O ministro dos Transportes, Renan Filho, anunciou nesta quarta-feira (18) um pacote de medidas para garantir o cumprimento do piso mínimo do frete.

A principal mudança é a aplicação de sanções mais severas, como o impedimento de contratar novos fretes para empresas que tentarem pagar valores abaixo da tabela e a suspensão do registro em casos de reincidência.
O reforço na fiscalização, que será integralmente eletrônica, já apresenta resultados expressivos. Nos últimos quatro meses, as autuações somaram R$ 419 milhões. O volume de multas saltou de uma média mensal de 300, na gestão anterior, para 6 mil em 2025, atingindo o pico de 40 mil registros apenas em janeiro de 2026.

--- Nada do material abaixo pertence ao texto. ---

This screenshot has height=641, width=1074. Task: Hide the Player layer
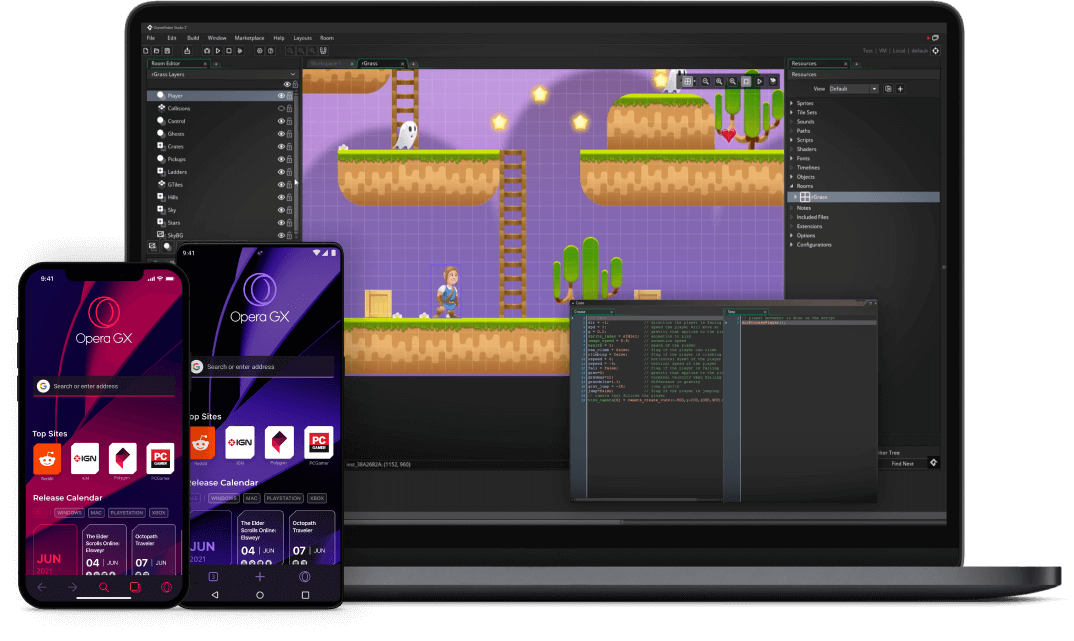pos(281,96)
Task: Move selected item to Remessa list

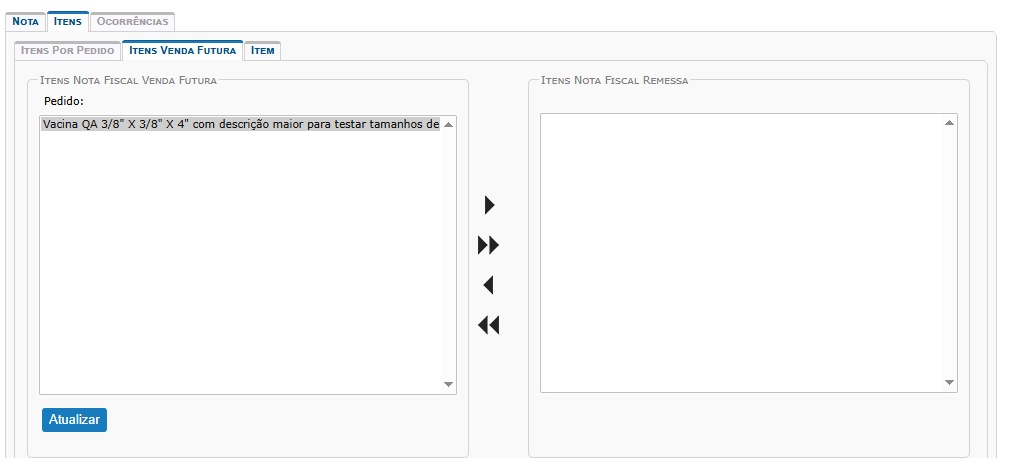Action: pyautogui.click(x=489, y=205)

Segundo o Ministério dos Transportes, 20% do mercado ainda opera em desacordo com a lei, o que gera concorrência desleal.
O governo identificou as companhias com maior índice de irregularidades. BRF S.A., Vibra Energia, Raízen, Ambev e Cargill lideram em número de autuações. Já no ranking de maiores valores em multas, destacam-se BRF S.A., Motz, Transagil e Unilever SPAL.
A estratégia das empresas infratoras é utilizar o descumprimento da tabela como vantagem competitiva para reduzir custos operacionais.
Para combater a prática, a ANTT está desenvolvendo um documento obrigatório de operação. Caso as informações de pagamento estejam fora do padrão legal, a autorização de transporte será negada automaticamente pelo sistema.
Monitoramento
A fiscalização agora é integrada aos dados do Confaz, permitindo o acompanhamento do trânsito de mercadorias em tempo real nas 27 unidades da federação. O objetivo é interromper a irregularidade no momento em que ela ocorre, responsabilizando não apenas o transportador, mas também os contratantes e controladores.
A metodologia e os coeficientes usados no cálculo do frete mínimo por quilômetro rodado estão previstos na Lei nº 13.703/2018.
Outras iniciativas para melhorar as condições dos caminhoneiros nos últimos anos incluem os PPDs, com oito unidades em funcionamento em rodovias federais concedidas, nos municípios de Palhoça (SC), Itatiaia (RJ), Seropédica (RJ), Pindamonhangaba (SP), Ubaporanga (MG), Uruaçu (GO), Talismã (TO) e Novo Progresso (PA).
A previsão da ANTT é que outras 10 unidades sejam entregues ao longo de 2026, atendendo a uma demanda histórica da categoria discutida no Fórum de Transportadores de Carga.